● Exercise instructions
1. List every person mentioned by name in the text about Fort Trumbull property ownership.
2. According to the text about Fort Trumbull property ownership, which statute requires that title to land acquired under a development plan be held solely in the municipality's name?

● Text segment
— begin —

Wednesday, March 14, 2007

Welcome to the year 2000

Just some comments about the previous article.

As I read through the latest New London Times article entitled "Lingering Questions in Fort Trumbull" published on 3/13/2007, I couldn't help but wonder if I was caught in a vortex of amnesia. Once again, the question of who owns the properties in Fort Trumbull has perculated to the top of the local political discourse. The fact is, this question being considered has been lingering for, at least, seven years. It has been addressed in public forums, council meetings, and even in Hartford before the Judiciary and Planning and Development Committees. This question is not a new one. In fact, very often when David Goebel, the former Chief Operating Officer of the New London Development Corporation would assert that they (NLDC) did everything lawfully and above board, we would point out that they were not complying with the statute that requires all property acquired in the MDP to be held in the name of the city. His response was typically no answer. What really bothered me was trying to understand why the city's law director, Thomas Londregan hadn't pressed harder, or even sued NLDC to comply with the law. More on Tom Londregan later.

Less that a year ago the same question was addressed in detail on the local cable show "Fort Trumbull Facts." It's too bad more people didn't see the program. In at least two episodes the late Fort Trumbull activist Neild Oldham and I discussed the specific statutory nuances of the development agreement between NLDC, the state, and the prime developer, Corcoran-Jennison. As I stated then, much of the confusion over who owns what in Fort Trumbull has to due with the issue of "unified land" and what the development agreement provides. I have spoken about this issue to John Brooks and Mike Joplin from NLDC, Marty Jones (C-J's President)and a few others who have actually read the statutes and agreement. Indeed, the development agreement and proposed lease agreements between NLDC and CJ seemed to have ignored what the statute requires, specifically that the properties be held in the city's name.

In a nutshell it goes like this; the State of Connecticut, using NLDC as its agent has agreed to aquire properties and then unify them in a single development scheme. The City of New London is not a party to this agreement and therefore, has no contractual power to determine how the land is used. The city does have regulatory powers through the Planning & Zoning Commission, but the City does not have "control" over the development plans. NLDC has site control for a specific time in which they are required to build out the parcels according to the Municipal Development Plan. However, if they fail to perform, they may be kicked out of the contract.

Now to unifiy land, all the parcels need to be owned by the same entity. Therefore, all the properties in the development parcels which are part of the development agreement must be owned by NLDC which is a party to the agreement. The City of New London is not a party to the agreement. If they (the city) were the owners of the parcels, there would have to be a new agreement between the state, the developer, and the city. Someone in the original agreement would have to be in default to change the current contract status.

Now here's the rub. Connecticut General Statutes Chapter 132 Sec. 8-199 states "Action to be taken in name of municipality. Any development agency shall exercise its powers in the name of the municipality, and all bonds issued pursuant to this chapter shall be issued in the name of the municipality and title to land taken or acquired pursuant to a development plan shall be solely in the name of the municipality." The fact is that all the property should have been held in the city's name until the land was unified. Then the city could have quitclaimed the property to the developer, allowing NLDC to act as the development agency (or manager) for the city. It seems that plan was just too cumbersome for NLDC, so they decided to skip it.

— end —

● Entries

— begin —

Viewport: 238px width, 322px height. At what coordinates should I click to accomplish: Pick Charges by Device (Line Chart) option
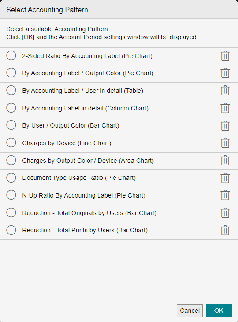tap(11, 143)
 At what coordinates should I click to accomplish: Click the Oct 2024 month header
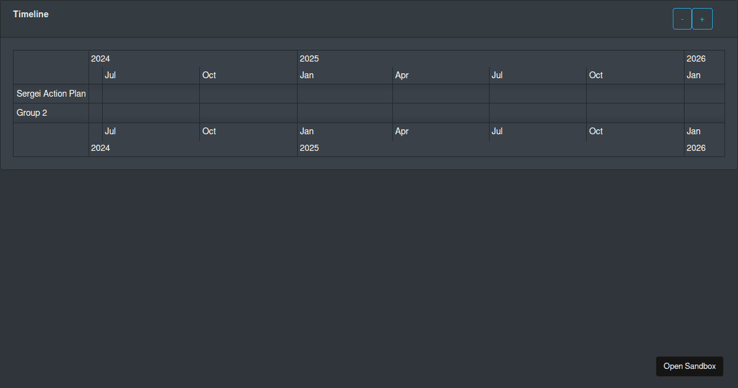[208, 75]
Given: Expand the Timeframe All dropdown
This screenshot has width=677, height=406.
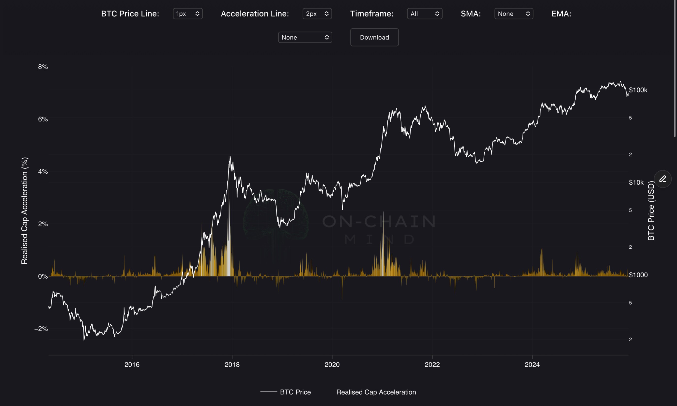Looking at the screenshot, I should pos(424,14).
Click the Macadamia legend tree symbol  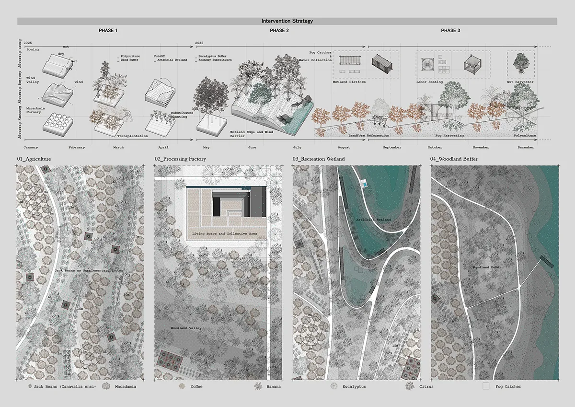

— end —

● Outputs in order
1.
David Goebel
Thomas Londregan
Neild Oldham
John Brooks
Mike Joplin
Marty Jones

2. Connecticut General Statutes Chapter 132 Sec. 8-199.